Update the Bayes factors comparing the new merged state and every other state it is connected to, again using the approximate expression for the BACE Bayes factor from Eq. 3.
Repeat steps 2 and 3 until only two states remain.

We could also stop the algorithm when the BACE Bayes factor reaches a certain threshold. For example, a ${log}_{10} (Bayes factor)$ of 1 indicates that the model in the numerator is significantly more likely (over ten times more likely) than the one in the denominator. Therefore, if the minimum BACE Bayes factor between any pair of states reaches 1, then one could infer the any further merging of states would greatly reduce the quantitative accuracy of the model and stop the algorithm. However, if one's objective is to understand a system, then continuing to merge states may be of great value. The resulting models will only be qualitatively correct, at best. However, their simplicity may allow more insight. Hypotheses generated with these simple, qualitative models can then be tested with more complex, quantitative models and, ultimately, with experiments.

A mild improvement to the method can also be obtained by filtering out states with extremely poor statistics before beginning the lumping process. Specifically, the BACE Bayes factor can be used to identify any states that are statistically indistinguishable from pseudocounts alone. These states can then be merged into their kinetically nearest neighbor (i.e., the state they have the highest transition probability to). Future improvements to the algorithm could also be made by including more complex moves. For example, the current algorithm is greedy. Therefore, it can never recover if two states are mistakenly merged. One could correct such mistakes by allowing microstates to move to more appropriate macrostates or by iteratively breaking macrostates apart and rebuilding them, as in Ref. 4. Such moves are not undertaken here as they would reduce the efficiency of the method.
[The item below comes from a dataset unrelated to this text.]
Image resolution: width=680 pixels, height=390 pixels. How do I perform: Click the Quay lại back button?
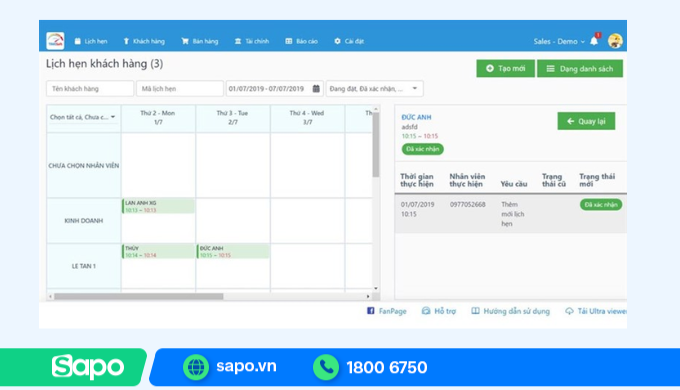586,121
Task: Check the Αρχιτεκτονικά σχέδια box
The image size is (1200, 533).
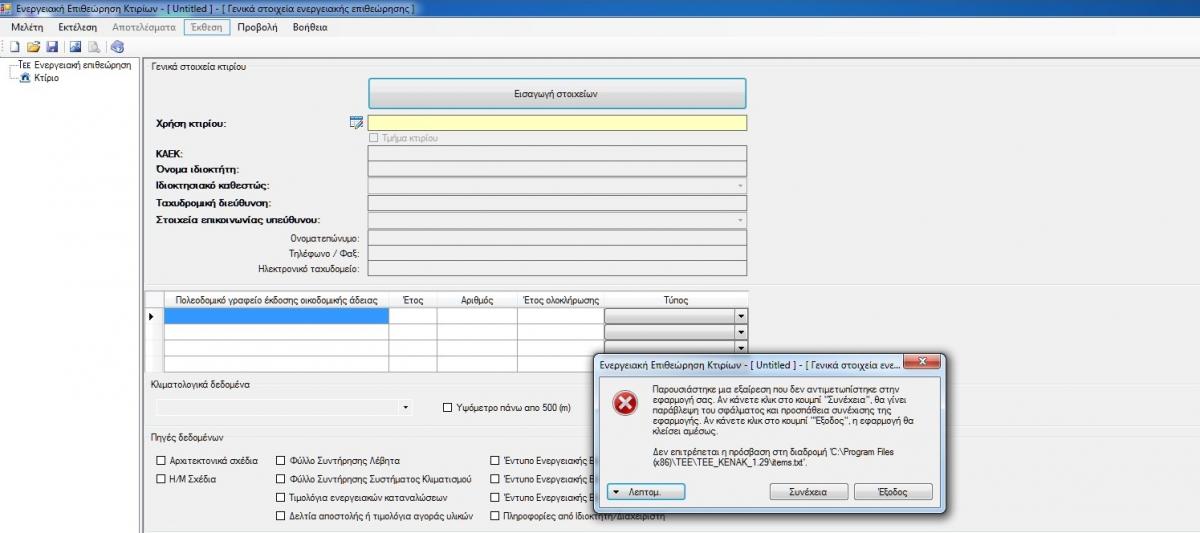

Moreover, the present greedy algorithm performs quite well compared to other methods, as discussed in Sec. 5.

BACE BAYES FACTOR

To derive Eq. 3, we first recognize that every possible set of transition probabilities out of some initial state that satisfies $0 \leq {\overset{˘}{p}}_{i j} \leq 1$ and $\sum_{j} {\overset{˘}{p}}_{i j} = 1$ has some probability of generating the observed transitions out of that state. From Bayes rule, the posterior probability of some distribution ( ${\overset{˘}{p}}_{i}$ ) being the true underlying distribution given a set of observed transitions is

\begin{matrix} P ({\overset{˘}{p}}_{i} | C_{i}, α_{i}) \propto P (C_{i} | {\overset{˘}{p}}_{i}) P ({\overset{˘}{p}}_{i} | α_{i}), \end{matrix}

(4)

where C_i is a vector of transition counts out of state i and α_i will be discussed shortly.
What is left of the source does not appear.